READING TEXT —
2 min read

AI Clones Unique Voiceprints in Under 5 Minutes

Everyone has a voiceprint, just like a fingerprint. Unique intonations, pacing, accents, etc. make all voices one-of-a-kind. Over the last decade, voiceprints have become a form of biometric security used instead of passwords and two-factor authentication. However, AI may make voice an obsolete form of security.

WTF? Identity Theft by Voice

Centrelink and the Australian Taxation Office (ATO) both give people the option of using a “voiceprint”, along with other information, to verify their identity over the phone, allowing them to then access sensitive information from their accounts.

Guardian Australia has confirmed that the voiceprint system can also be fooled by an AI-generated voice.

Using just four minutes of audio, a Guardian Australia journalist was able to generate a clone of their own voice and was then able to use this, combined with their customer reference number, to gain access to their own Centrelink self-service account.

The self-service phone system allows people to access sensitive material such as information on their payment of benefits and to request documents to be sent by mail, including replacement concession or healthcare cards. – The Guardian

This security vulnerability directly puts around 7 million residents at risk who’ve verified their voice with ATO. Although the ATO phone system doesn’t directly access any funds or actions that could seriously impact someone, they know at least one bank – Bank Australia – uses the same phone verification systems.

A handful of high-profile crimes have already been committed with voice clones. But what crime will voice clones enable on a mass-scale, akin to the 419 scams (Nigerian prince scam) or the business email compromises that have been so notoriously effective and lucrative?

It puts into perspective how quickly AI can supersede contemporary tech practices. It’s a reminder that although OpenAI has made AI seem like the center of the universe, AI is still far from a standard in most things we use.

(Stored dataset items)
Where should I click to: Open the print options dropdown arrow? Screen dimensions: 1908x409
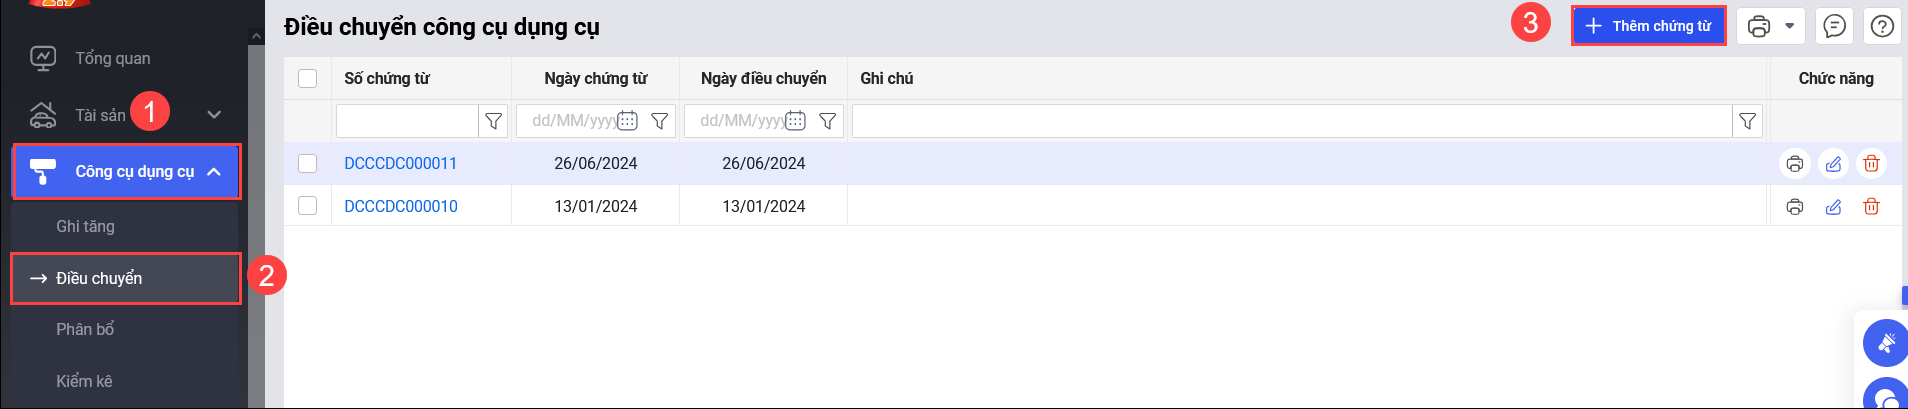tap(1790, 26)
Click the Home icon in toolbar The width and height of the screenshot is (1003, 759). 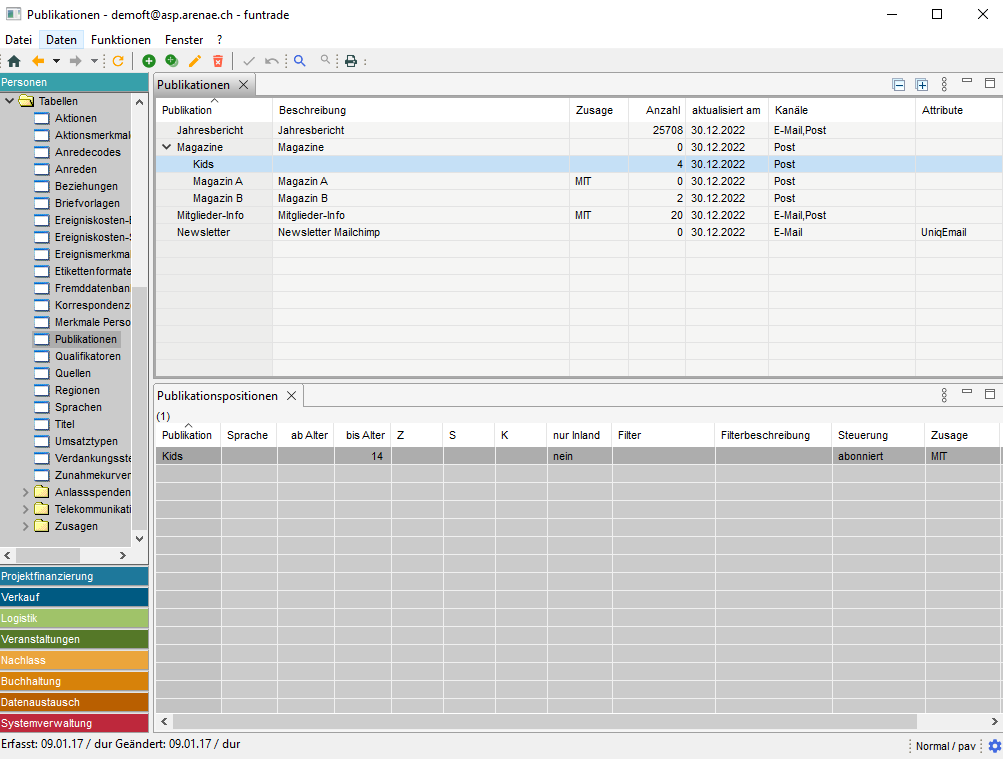14,61
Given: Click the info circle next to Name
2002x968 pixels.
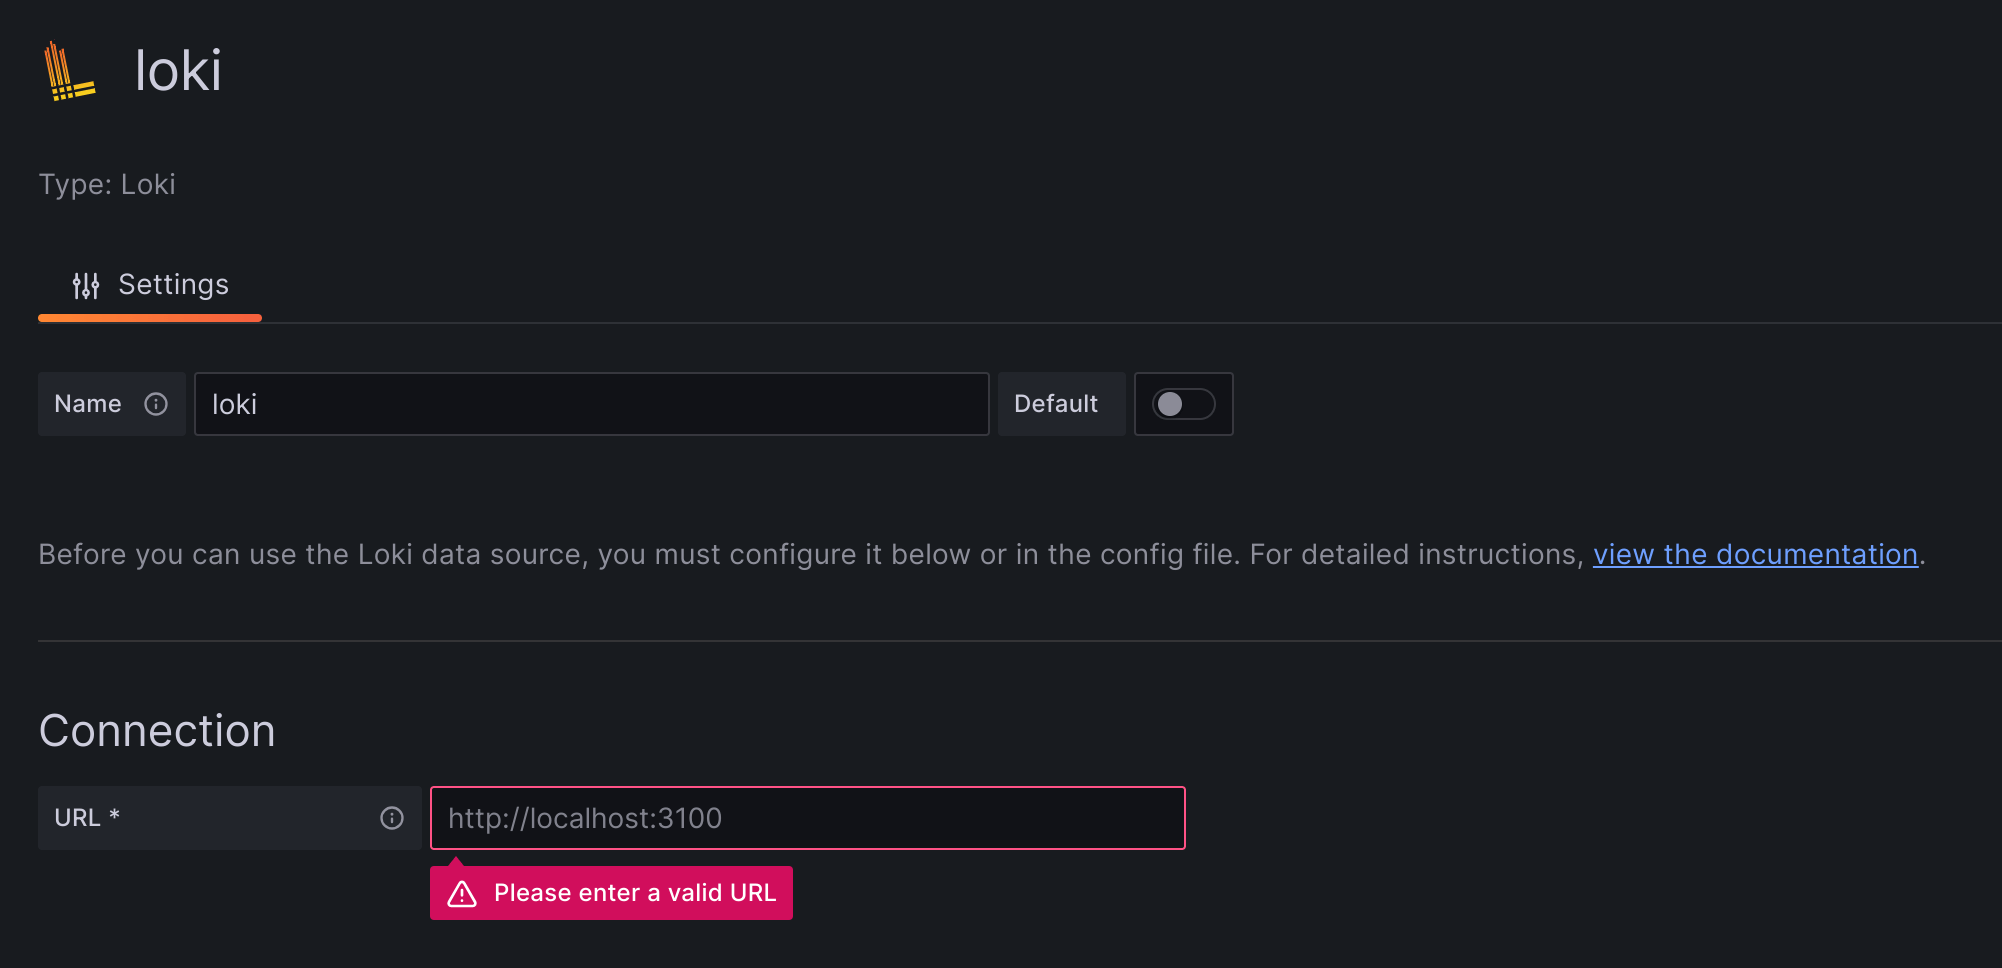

PROBLEMS AND TASKS —
A: Answer these questions about the voice-cloning article:
(i) How many minutes of audio did the Guardian Australia journalist use to create the voice clone?
(ii) Which bank uses the same phone verification systems?
(iii) About how many residents who've verified their voice with the ATO are put at risk?
B: Can you turn the paragraph in the voice-cloning article that begins "This security vulnerability directly puts" into a short list that keeps its main facts?
C: Could you carry on the voice-cloning article from the end of its final paragraph?

TASK RESULTS —
A:
(i) Four minutes.
(ii) Bank Australia.
(iii) Around 7 million.

B:
- Around 7 million residents who've verified their voice with the ATO are directly at risk.
- The ATO phone system doesn't directly access any funds or actions that could seriously impact someone.
- At least one bank, Bank Australia, uses the same phone verification systems.

C:
On a related note, Waze allows you to record your own voice directions to guide you on the road. The feature has been around on Android for a month or so, but is now available on iOS as well under “Sound & Voice” > “Voice Directions.” It’s a cumbersome process since the system has you manually record every possible direction prompt. It doesn’t use AI to synthesize your voice, not that it really needs to.

I cloned my voice a couple of years ago. The recording process took about half a day. I’m curious if it’s gotten much better with recent advances in language models. This service says they can do it with 3 minutes of recording, while this service says they need 3 hours of recording time.

Anyways, that’s why Waze has celebrity voices. Much more streamlined. I believe there’s still much more room to offer customization and bring more personality into directions. But I can see why Waze is a little more stringent on keeping prompts within the lines.

Lastly, I like that Waze allows you to share your voice pack with a family member or friend. Personally, I think it would make for a nice memento of someone you have lost. It’s not as comprehensive as a total voice clone, but hearing my grandma occasionally give me directions would be a pleasant way to remember her.